The equation becomes,[3X+2*0=12], So Y comes out to be X=4.
So the solution is (4,0)..................................................................................{IV}

Now, we have to draw X and Y co-ordinates taking X as a horizontal line while Y as vertical.


Now you have to marks the point (0,5) & (5,0) and draw a line joining these two points.


Now, you have to mark the point (0,6) & (4,0) and draw a line joining these two points.


                                         Now, Shade the common part of the co-ordinate axis.
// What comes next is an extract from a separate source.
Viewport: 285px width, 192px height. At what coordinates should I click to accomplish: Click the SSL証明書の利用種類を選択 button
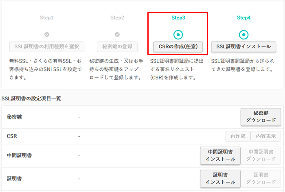point(47,46)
Clearly, we can see that there are 4 corner points touching the colored part B(4,0) C(0,5), Origin(0,0) and one corner point is, where the two lines cut each other. So, we have to calculate the 4th corner point first.
So, We have to solve the two equations.
                                                  X+Y=5.............(i)
                                                  3X+2Y=12.......(ii)
  Multiplying equation (i) by 3 we get the equation as follows.
                                                  3X+3Y=15
                                                  3X+2Y=12
Now,subtracting equation (ii) from equation (i),we get ,
                                                  Y=3
Putting Y=3 in equation (i) we get, X=2.
So, the 5th corner point comes out to be (2,3).   

Now, check all the corner points One by One in the objective function.

Checking (4,0)

Z=6*4 + 5*0 => Z=24

Checking (0,5)

Z=6*0 + 5*5 => Z=25

Checking (0,0)

Z=6*0 + 5*0 => Z=0

Checking (2,3)

Z=6*2 + 5*3 => Z=27

 Clearly, we see that we are getting the Zmax 27 at point (2,3) .
So,

Zmax = 27     (Answer)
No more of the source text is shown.